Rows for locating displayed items
----

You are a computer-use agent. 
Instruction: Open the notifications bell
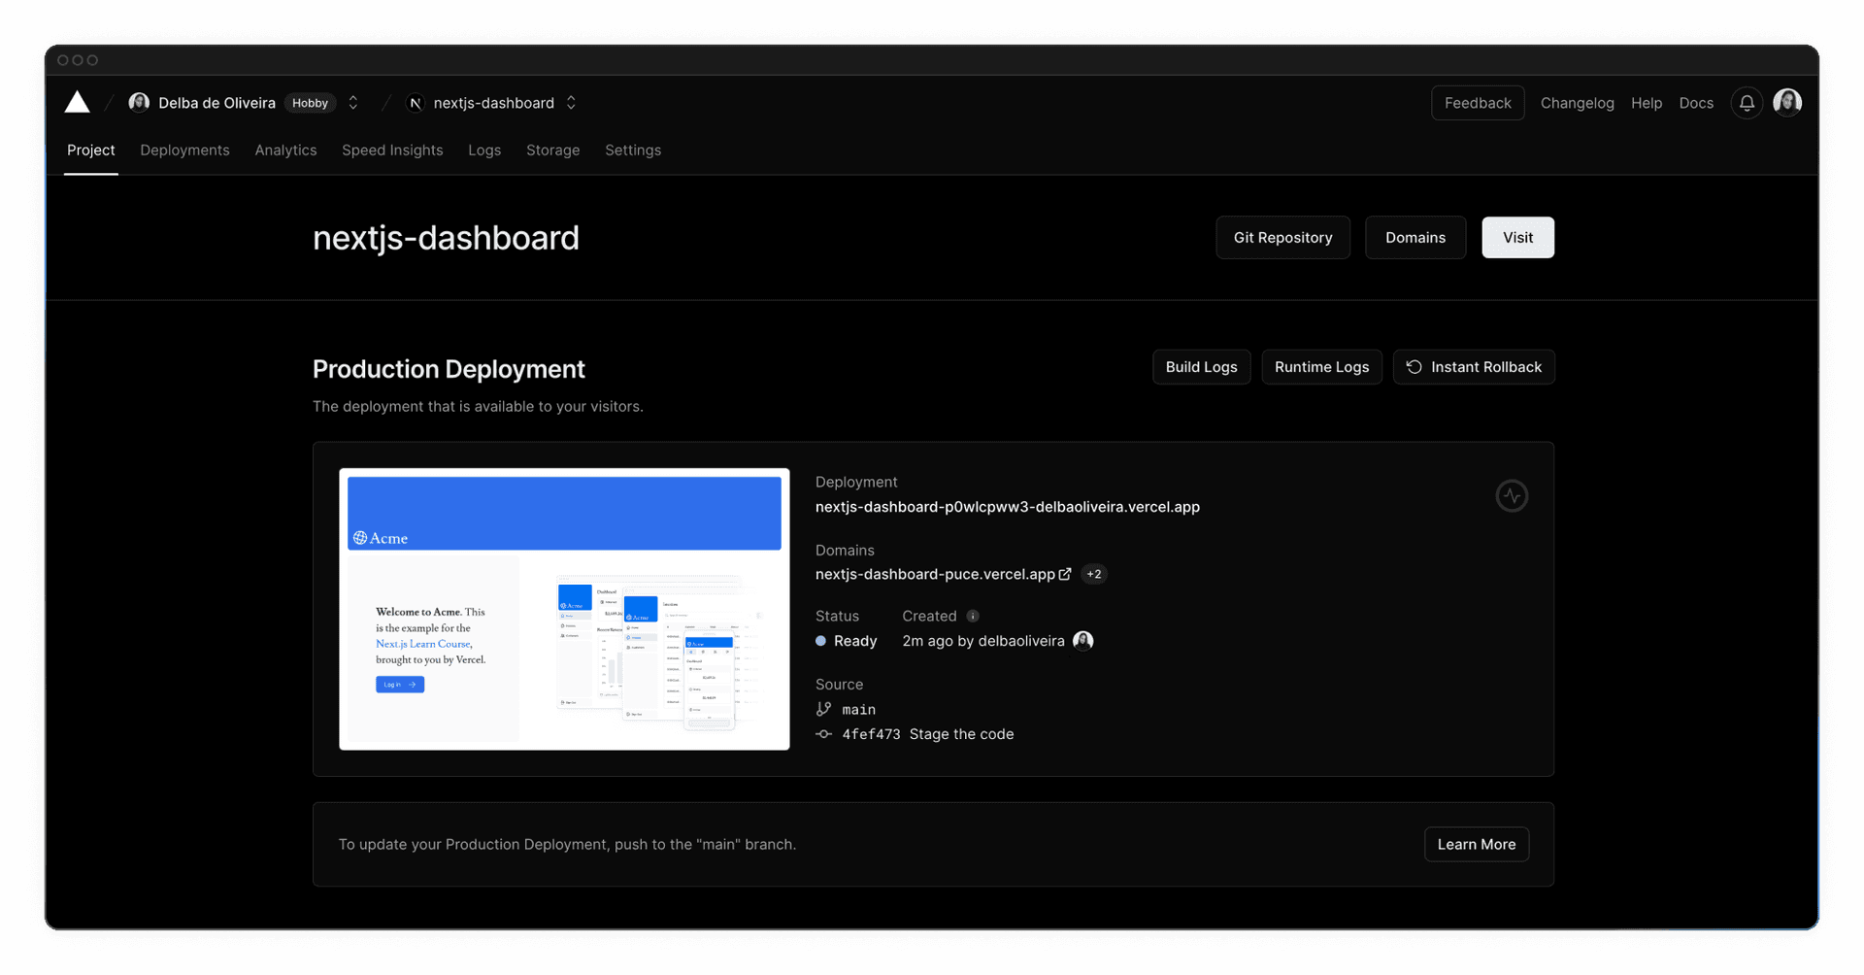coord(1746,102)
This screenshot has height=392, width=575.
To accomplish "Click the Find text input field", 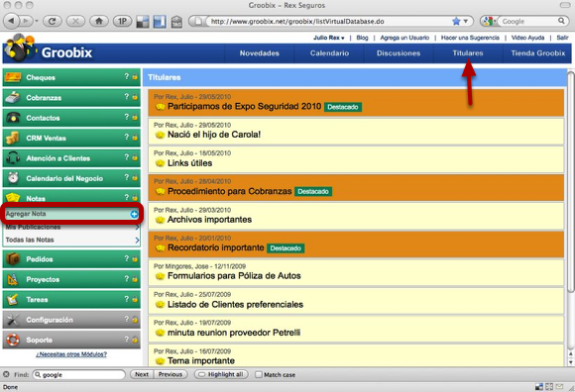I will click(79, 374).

----

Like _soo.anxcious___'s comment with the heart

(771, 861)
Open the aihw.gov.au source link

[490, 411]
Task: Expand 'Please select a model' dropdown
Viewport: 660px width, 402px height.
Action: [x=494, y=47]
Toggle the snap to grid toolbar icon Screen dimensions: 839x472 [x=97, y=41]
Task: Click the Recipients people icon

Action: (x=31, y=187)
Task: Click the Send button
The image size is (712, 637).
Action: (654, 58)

----

* [The task]:
Reproduce verbatim the rows above, starting at the line that contains "Task: Click the Send button" and ending at the line that contains "Action: (654, 58)", with both of those lines included.

* [Answer for the task]:
Task: Click the Send button
The image size is (712, 637).
Action: (654, 58)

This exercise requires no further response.